Anderson’s invitation to that conversation encourages us to become sophisticated and imaginative readers. He writes:

The story of Adam and Eve is very, very short. The story of Joseph and his brothers is easily ten times as long if not longer. Yet the very brevity of the [Adam and Eve] tale, along with the knotty questions it leaves unanswered, cries out for some sort of interpretive expansion. Jewish and Christian readers set about to fill in these gaps by correlating them to other parts of the biblical story. Like readers returning to the opening pages of a novel, they reread—and eventually rewrote—the story of human beginnings in light of where they believed them to point.

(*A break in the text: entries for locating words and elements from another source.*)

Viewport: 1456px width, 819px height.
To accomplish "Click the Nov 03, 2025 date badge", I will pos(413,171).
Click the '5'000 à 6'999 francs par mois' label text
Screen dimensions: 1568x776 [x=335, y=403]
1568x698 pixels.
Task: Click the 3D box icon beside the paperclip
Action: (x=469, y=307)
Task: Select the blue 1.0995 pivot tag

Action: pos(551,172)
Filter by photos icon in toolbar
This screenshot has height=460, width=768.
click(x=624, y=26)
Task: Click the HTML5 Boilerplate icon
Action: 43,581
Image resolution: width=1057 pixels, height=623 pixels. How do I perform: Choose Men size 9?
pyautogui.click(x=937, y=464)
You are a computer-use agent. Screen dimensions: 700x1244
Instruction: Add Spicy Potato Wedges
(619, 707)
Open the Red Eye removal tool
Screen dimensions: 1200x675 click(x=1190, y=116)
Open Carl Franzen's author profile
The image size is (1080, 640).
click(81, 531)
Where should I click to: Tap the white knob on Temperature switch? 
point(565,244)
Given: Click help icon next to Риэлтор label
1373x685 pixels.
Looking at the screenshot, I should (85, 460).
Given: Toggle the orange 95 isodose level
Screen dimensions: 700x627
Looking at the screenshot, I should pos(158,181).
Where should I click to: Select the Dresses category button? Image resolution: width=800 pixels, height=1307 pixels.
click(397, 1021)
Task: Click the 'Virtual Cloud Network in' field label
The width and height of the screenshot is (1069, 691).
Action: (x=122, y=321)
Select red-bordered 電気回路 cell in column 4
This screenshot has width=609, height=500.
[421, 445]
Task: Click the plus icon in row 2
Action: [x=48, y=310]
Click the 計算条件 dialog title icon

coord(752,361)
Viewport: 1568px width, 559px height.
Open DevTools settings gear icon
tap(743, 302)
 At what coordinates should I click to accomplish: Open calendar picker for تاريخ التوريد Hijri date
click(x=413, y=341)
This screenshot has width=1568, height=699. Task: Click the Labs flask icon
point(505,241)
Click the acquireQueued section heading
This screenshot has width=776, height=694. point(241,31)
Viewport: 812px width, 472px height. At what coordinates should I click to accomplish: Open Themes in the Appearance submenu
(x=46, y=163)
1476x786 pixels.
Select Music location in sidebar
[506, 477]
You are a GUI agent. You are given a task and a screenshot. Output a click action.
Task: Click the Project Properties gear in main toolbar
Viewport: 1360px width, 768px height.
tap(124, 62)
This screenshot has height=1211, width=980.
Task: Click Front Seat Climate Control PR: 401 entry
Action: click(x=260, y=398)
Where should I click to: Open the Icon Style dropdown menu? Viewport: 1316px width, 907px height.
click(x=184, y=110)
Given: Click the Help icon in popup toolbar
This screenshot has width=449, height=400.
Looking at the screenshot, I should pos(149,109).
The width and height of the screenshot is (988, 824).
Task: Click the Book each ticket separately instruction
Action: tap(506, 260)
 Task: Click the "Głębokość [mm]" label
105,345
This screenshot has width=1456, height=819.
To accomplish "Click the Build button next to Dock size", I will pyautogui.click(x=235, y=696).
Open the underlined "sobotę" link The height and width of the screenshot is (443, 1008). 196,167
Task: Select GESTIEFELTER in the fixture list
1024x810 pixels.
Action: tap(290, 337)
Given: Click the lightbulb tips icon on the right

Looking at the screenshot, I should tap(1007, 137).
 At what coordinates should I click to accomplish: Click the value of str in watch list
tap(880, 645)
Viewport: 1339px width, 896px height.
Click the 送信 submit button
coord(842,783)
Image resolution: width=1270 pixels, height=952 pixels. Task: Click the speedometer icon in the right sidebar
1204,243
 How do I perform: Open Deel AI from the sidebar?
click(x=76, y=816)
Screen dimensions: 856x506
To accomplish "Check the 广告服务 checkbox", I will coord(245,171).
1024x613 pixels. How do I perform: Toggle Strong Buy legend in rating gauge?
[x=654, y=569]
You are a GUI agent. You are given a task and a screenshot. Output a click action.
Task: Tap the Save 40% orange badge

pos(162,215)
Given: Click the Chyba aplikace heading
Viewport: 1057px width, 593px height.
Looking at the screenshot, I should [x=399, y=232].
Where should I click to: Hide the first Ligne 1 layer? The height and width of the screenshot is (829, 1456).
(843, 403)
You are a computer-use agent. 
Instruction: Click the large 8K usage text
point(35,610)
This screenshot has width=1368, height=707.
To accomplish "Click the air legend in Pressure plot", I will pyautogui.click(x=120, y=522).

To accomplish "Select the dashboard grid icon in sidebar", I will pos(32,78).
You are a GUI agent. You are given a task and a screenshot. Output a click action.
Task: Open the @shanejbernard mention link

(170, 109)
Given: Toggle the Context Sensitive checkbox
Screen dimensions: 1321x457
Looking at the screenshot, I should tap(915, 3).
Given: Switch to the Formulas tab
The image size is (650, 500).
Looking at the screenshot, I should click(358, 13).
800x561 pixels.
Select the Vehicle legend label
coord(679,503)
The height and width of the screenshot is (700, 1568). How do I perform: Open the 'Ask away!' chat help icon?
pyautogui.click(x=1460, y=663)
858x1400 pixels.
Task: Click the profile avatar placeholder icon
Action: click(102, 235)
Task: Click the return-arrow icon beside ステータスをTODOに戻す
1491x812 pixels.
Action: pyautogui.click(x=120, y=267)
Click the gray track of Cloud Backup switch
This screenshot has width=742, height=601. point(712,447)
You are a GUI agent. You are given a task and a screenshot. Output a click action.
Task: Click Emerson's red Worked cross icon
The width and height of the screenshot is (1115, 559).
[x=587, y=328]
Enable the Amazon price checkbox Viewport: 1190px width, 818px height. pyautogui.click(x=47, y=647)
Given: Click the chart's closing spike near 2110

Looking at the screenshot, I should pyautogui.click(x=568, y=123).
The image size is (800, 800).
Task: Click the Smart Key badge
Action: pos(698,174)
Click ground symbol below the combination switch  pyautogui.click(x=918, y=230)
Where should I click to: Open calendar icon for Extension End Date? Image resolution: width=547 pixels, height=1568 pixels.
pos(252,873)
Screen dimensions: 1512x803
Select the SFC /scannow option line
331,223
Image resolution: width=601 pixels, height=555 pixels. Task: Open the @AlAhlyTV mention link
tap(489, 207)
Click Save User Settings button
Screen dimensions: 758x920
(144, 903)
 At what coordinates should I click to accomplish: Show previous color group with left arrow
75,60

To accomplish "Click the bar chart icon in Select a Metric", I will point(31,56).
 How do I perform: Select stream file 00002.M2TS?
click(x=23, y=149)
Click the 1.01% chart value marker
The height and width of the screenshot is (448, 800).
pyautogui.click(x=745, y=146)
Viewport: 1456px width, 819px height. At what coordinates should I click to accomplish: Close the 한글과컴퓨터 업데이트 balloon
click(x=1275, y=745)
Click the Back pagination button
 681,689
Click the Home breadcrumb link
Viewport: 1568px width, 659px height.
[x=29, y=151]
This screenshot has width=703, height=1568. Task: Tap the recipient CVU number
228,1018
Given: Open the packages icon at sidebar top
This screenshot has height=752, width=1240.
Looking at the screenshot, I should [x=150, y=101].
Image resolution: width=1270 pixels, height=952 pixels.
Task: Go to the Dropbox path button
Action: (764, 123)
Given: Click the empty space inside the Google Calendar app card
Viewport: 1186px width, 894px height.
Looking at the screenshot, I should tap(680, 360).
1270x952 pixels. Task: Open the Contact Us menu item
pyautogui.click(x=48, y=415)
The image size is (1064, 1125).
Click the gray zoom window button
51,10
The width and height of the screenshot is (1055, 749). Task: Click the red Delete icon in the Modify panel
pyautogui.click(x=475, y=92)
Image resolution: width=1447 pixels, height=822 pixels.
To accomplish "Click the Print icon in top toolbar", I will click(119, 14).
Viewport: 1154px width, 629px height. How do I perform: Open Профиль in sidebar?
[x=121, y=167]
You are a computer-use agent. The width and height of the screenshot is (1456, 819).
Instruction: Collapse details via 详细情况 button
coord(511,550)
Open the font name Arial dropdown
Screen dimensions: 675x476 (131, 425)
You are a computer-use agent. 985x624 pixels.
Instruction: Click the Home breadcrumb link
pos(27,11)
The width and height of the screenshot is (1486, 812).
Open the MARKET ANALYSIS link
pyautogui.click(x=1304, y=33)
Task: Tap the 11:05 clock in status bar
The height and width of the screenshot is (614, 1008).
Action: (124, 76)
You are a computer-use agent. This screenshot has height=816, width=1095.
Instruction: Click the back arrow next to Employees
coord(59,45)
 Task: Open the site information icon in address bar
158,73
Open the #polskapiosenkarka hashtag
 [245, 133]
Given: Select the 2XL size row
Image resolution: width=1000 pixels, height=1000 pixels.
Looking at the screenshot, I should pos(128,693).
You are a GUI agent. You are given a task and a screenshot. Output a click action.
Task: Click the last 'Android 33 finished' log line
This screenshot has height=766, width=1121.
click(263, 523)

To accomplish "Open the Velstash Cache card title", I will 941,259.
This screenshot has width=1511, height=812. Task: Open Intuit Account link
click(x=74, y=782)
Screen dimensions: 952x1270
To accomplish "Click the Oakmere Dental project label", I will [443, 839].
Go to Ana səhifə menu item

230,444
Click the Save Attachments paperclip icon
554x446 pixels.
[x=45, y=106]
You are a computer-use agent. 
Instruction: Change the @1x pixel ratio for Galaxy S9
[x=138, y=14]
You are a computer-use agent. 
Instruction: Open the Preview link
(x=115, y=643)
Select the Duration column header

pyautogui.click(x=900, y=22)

How can we learn to weave together the insights of philological and historical investigation—exegesis—with the imaginative readings of our forebears? I took a first step by participating in seminars sponsored by the Center of Theological Inquiry. A group of 15 people made up of biblical scholars, historical theologians, systematic theologians and pastors gathered to read scripture together. Steinmetz noted that, collectively, we represented the skills a single interpreter would have been expected to have in earlier eras.

It took us a while to stop protecting the turf of our disciplines. But once we did, we began to see connections—and to discover interpretive partners both ancient and contemporary—that made reading scripture more imaginative, more fun and more theologically significant than it had been before. As a result, I have learned more about the content of scripture and become more supple in my judgments about its authority. Best of all, I’ve learned that there is a rich reservoir of ancient and contemporary conversation partners who can aid us all in the art of reading, interpreting and imagining scripture.